Les doukhobortses nient le dogme fondamental du christianisme, le péché originel, soutenant que chacun ne répond que de ses fautes. S’ils admettent une tache primitive de la nature humaine, ils la font remontera la chute des âmes, avant la création du monde ; car, dans leur cosmogonie à demi gnostique, ils croient à la préexistence de l’âme. C’est, à notre connaissance, la seule secte russe qui ait enseigné une sorte de métempsychose. A cet égard, les athlètes de l’Esprit sont plus voisins de l’Inde que Tolstoï, dont la doctrine a été, ici-même, taxée de bouddhisme. La croyance à la préexistence des âmes leur a fait attribuer des pratiques aussi barbares que logiques. Comme Haxthausen remarquait la vigueur des doukhobortses de la Molotchna : « Rien là d’étonnant, lui dit son guide, ces athlètes de l’Esprit mettent à mort les enfans débiles ou contrefaits, sous prétexte que l’âme, image de Dieu, ne doit habiter qu’un corps sain et robuste[1]. »

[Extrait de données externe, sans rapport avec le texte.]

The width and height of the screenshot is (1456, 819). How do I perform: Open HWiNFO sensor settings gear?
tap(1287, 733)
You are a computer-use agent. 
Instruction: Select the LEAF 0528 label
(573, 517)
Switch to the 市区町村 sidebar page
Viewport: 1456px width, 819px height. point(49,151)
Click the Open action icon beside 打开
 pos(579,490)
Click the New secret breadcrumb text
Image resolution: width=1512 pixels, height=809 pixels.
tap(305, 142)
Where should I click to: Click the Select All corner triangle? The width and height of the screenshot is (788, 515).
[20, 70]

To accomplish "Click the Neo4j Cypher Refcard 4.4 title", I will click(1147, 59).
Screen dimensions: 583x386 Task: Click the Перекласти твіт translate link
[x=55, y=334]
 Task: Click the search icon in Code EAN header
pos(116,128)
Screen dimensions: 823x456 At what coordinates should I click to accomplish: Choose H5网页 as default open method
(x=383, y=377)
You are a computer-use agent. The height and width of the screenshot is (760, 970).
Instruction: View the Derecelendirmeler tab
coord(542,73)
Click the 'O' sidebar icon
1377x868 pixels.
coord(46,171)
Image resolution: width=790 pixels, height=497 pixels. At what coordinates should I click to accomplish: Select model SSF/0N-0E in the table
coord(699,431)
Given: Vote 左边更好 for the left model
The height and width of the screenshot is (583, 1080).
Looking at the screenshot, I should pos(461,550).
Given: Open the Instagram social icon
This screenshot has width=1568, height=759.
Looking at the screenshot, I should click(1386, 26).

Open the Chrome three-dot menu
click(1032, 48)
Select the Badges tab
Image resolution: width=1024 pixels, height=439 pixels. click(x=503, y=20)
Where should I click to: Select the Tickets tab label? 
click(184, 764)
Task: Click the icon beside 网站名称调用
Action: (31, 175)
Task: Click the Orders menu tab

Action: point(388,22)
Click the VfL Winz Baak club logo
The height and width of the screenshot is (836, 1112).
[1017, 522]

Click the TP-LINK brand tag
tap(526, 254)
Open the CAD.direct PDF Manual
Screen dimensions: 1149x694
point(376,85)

Certains de ces paysans ont poussé leurs spéculations jusqu’à ne plus reconnaître à Dieu qu’une existence subjective et à l’identifier à l’homme. « Dieu, disent-ils, est esprit, il est en nous, nous sommes Dieu[2]. » De même que les christs ou khlysty, les doukhobortses s’inclinent dans leurs réunions les uns devant les autres, prétendant adorer ainsi la forme vivante de Dieu, l’homme. Le prophète Pobirokhine, un de leurs chefs du XVIIIe siècle, aurait enseigné que Dieu n’existe pas par lui-même et qu’il est inséparable de l’homme. C’est aux justes, en quelque sorte, de le faire vivre. Ces moujiks prononcent ainsi, à leur manière, le fiat Deus de certains de nos philosophes. Dieu est l’homme, aiment à répéter les

  1. Haxthausen, Studien, I, p. 413.
  2. Cette doctrine se rencontre chez plusieurs sectes russes, entre autres chez une ou deux sectes récentes, rapprochées de Tolstoï par leur répulsion pour toute violence ; ainsi chez les samobogs (autodieux, self-gods), ainsi appelés parce qu’ils aboutissent à la déification de l’homme. Nous l’avons déjà vue percer dans les apothéoses ou los incarnations des khlysty. (Voyez la Revue du 1er mai.) Nous la retrouverons tout à l’heure dans la religion divino-humaine d’un groupe de révolutionnaires.